If any provision of this agreement is determined by a duly appointed person, Court or Tribunal to be illegal, unenforceable or otherwise invalid, then despite such illegality, unenforceability or invalidity:    
(a)    this agreement shall remain in full force and effect to the extent permissible by law; and    
(b)    the provision that is illegal, unenforceable or invalid shall be deemed to be deleted and replaced by a valid provision which in its effect is as close to the invalid provision that the replaced provision can be and will be taken to have been the provision by which the parties intended to be contractually bound from the date of commencement of our engagement.    
 

22.    FILING AND DESTRUCTION OF DOCUMENTS 

It is our practice to scan all documents, retain in electronic form and then destroy original documents, unless the law requires us to retain them. Documents retained in electronic form are destroyed after seven years, unless the law requires us to retain them. If You leave documents or material with us, by signing these terms and conditions You consent to destruction of any and all original and electronic documents left in our possession. You waive any right to claim against RSM for any loss or damage suffered by You or any related party, arising from destruction of documents.
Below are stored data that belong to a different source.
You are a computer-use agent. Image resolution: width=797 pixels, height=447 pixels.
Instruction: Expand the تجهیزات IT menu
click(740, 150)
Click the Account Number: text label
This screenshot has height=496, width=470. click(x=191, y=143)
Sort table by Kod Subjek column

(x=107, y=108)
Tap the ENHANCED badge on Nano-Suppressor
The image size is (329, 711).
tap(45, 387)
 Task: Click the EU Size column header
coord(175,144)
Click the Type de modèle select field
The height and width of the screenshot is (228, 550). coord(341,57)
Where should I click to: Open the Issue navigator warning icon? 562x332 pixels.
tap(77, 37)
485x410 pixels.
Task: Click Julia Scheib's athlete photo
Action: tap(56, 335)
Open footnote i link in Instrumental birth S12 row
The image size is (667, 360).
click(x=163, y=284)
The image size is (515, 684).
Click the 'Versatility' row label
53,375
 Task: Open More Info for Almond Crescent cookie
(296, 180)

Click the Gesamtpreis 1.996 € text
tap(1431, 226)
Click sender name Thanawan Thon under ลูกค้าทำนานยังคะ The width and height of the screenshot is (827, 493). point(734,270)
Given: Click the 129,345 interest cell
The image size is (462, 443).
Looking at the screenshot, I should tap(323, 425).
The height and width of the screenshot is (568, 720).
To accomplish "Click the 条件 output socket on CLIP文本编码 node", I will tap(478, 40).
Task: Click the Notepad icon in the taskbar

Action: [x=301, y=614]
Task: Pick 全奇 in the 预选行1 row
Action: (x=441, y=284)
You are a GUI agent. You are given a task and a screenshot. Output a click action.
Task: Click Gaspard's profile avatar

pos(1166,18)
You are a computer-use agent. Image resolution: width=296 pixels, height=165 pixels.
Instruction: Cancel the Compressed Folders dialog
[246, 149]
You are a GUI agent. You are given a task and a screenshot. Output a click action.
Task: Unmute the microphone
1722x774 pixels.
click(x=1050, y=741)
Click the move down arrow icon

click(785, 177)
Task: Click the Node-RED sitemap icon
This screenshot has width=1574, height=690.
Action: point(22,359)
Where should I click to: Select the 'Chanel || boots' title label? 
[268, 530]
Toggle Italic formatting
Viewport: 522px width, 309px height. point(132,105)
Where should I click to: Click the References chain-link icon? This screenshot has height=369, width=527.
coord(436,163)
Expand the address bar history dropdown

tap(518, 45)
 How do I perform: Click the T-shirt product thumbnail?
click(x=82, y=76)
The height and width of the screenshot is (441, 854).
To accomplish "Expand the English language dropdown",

If You require any original documents to be returned to You, You should request return when providing those documents to us.         
 

23.    FORCE MAJEURE 

(a)    Provided notice is given to the other party as soon as practicable, neither party shall be liable for non-performance or delays (other than a failure to pay) caused by an external event beyond the reasonable control of a party, including, without limitation, acts of war, terrorism, civil commotion, epidemic, natural disasters, blockades, embargoes, strikes and lockouts, any other acts of god or act of any government or governmental agency (Force Majeure Event). 
(b)    If the Force Majeure Event continues for a period of 60 days or more, the party not relying on the Force Majeure Event may terminate the engagement.    
 

24.    ANTI-BRIBERY AND ANTI-CORRUPTION LAWS  

Each party must:    
(a)    comply with all applicable regulations, laws and legislation which are applicable to the Services and relate to combatting bribery and corruption, which may include the Criminal Code Act 1995 (Cth) and any other anti-bribery, anti-corruption or conflict of interest law applicable to the Services (Anti-Bribery/Corruption Laws);    
(b)    not give, offer, accept, or authorise to give, offer or accept, benefits of any kind (including payment, gift, promise, reward, or other advantage), whether directly or indirectly, to another person including any public official or any other person where that benefit would (A) comprise a facilitation payment; or (B) violate Anti-Bribery/Corruption Laws; and    
(c)    maintain in place its own policies and procedures to ensure compliance with the Anti-Bribery/Corruption Laws.    
 

25.    MODERN SLAVERY LAWS 

Each party must ensure that:    
(a)    it is fully compliant with the Modern Slavery Act 2018 (Cth) and any other equivalent laws of any State/Territory (Modern Slavery Laws);    
(b)    it has the necessary documentation, systems and controls in place to ensure its continued compliance;    
(c)    it will not use child labour in the provision of the Services, enjoying the benefit of the Services or otherwise (for these purposes, a child means any person which the local minimum age law stipulates is under the age for work and or must attend mandatory schooling);    
(d)    there is not any slavery, forced, bonded or involuntary labour in use across its operations; and    
(e)    all of its workers have the legal right to work at the premises from which the relevant party operates, to leave the premises at which the relevant party operates at the end of their working day and the freedom to terminate employment at any time in accordance with an agreed notice period.